目的 采用低温超音速等离子喷涂（LT-HVOF）在镍基高温合金基体（K417）上制备了NiCoCrAlYTa粘结层，使用大气等离子喷涂（APS）在粘结层上制备了纳米7%Y2O3-ZrO2（7YSZ）陶瓷涂层，以获得温度梯度热循环下纳米陶瓷层的结构演变机制。方法 通过燃气热冲击实验仪对热障涂层模拟真实服役条件下温度梯度热循环的工作环境，采用一维稳态热传导模型计算了热障涂层中各涂层界面的温度，探讨了在热驱动作用下等径晶粒和非等径晶粒的扩散长大机制。结果 热循环次数为40次时，涂层近表面出现了烧结致密化现象，而陶瓷层底部涂层保持原来的结构。热循环次数增加到460次时，整个陶瓷层断面都发生了烧结致密化现象。结论 温度是涂层烧结致密化的主导因素。涂层中当等大晶粒接触形成弯曲颈时，由于弯曲颈只受水平方向静压力作用，晶粒中原子扩散速率慢，导致晶粒长大速率较慢；而当非等大晶粒接触形成弯曲颈时，在晶粒接触弯曲颈处存在一偏大晶粒方向的剪切力，其导致晶粒向弯曲颈扩散速率增加，晶粒长大速率较快。
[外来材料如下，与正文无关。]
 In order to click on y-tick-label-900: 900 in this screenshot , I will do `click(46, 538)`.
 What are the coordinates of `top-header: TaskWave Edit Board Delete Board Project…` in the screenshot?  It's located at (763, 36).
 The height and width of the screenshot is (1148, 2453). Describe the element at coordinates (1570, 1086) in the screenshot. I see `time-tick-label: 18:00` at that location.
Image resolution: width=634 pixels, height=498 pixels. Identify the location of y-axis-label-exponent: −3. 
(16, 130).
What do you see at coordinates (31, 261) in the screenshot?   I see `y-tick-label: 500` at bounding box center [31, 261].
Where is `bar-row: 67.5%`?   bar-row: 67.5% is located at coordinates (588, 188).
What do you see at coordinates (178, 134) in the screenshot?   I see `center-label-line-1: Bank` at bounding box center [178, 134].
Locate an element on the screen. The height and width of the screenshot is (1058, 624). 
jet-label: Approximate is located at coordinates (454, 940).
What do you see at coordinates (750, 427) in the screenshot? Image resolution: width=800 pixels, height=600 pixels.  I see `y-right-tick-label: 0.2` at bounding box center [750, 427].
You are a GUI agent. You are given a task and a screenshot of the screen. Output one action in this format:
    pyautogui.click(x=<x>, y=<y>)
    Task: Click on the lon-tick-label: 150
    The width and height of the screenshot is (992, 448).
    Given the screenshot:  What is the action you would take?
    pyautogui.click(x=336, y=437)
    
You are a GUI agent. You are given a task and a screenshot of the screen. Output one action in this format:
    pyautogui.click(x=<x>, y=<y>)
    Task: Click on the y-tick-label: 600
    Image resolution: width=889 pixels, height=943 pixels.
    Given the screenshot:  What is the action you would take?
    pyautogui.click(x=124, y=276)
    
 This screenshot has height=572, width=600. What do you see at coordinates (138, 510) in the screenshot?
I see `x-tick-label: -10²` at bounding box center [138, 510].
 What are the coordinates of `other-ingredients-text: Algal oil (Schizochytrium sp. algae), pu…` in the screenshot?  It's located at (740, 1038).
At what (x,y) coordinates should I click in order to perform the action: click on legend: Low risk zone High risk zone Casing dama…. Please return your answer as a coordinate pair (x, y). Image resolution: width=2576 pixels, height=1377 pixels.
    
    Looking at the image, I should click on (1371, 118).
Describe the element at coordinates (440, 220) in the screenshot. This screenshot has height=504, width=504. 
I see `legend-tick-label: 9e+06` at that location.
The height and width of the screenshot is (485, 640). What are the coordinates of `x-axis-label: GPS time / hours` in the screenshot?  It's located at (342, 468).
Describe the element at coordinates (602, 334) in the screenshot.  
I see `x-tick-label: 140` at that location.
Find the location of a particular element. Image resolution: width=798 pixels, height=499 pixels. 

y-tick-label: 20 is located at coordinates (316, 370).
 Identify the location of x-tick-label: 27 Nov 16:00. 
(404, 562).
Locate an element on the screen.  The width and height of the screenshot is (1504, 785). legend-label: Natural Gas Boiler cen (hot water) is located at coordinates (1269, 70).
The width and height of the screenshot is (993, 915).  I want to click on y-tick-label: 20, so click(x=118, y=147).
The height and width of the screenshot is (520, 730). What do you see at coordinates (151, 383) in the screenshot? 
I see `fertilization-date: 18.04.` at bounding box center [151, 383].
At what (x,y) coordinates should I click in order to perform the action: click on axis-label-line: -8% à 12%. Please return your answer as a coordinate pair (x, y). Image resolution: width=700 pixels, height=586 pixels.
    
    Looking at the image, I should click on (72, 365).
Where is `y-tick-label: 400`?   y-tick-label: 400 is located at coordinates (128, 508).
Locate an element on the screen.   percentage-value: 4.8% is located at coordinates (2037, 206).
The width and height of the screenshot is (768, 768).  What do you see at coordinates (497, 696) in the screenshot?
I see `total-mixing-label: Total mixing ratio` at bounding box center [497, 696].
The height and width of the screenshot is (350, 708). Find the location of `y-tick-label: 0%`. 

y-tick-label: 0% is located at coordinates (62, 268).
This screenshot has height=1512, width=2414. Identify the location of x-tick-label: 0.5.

The work aims to get the structure evolution mechanism of nano ceramic coating during gradient thermal cycle by preparing NiCoCrAlYTa bonding layer on nickel-based superalloy (k417) by low temperature-high velocity oxygen flame (HVOF) and nano-7YSZ ceramic coating on the bonding layer by air plasma spraying. Gradient thermal cycle test was carried out on nano-7YSZ TBC with a flame tester to simulate service condition of thermal barrier coating (TBC) in turbine engine. Interface temperatures in TBC were calculated based on one-dimensional model of steady heat conduction. Provided with 40 thermal cycles, the coating subsurface was subject to sintering densification, while base coating of the ceramic layer reserved the original structure. As the thermal cycle number increased to 460 times, entire section of the ceramic layer was subject to sintering densification. The coating sintering densification is mainly affected by temperature. When isometrical grains in the coating contact and form crooked neck, the grains grow slowly since the neck bears static stress in horizontal direction only and diffusion rate of atoms in the grains is slow. However, when non-isometrical grains in the coating contact and form crooked neck, the grains grow quickly since shear force in direction of large grain is present on the neck and the diffusion rate of grains is accelerated.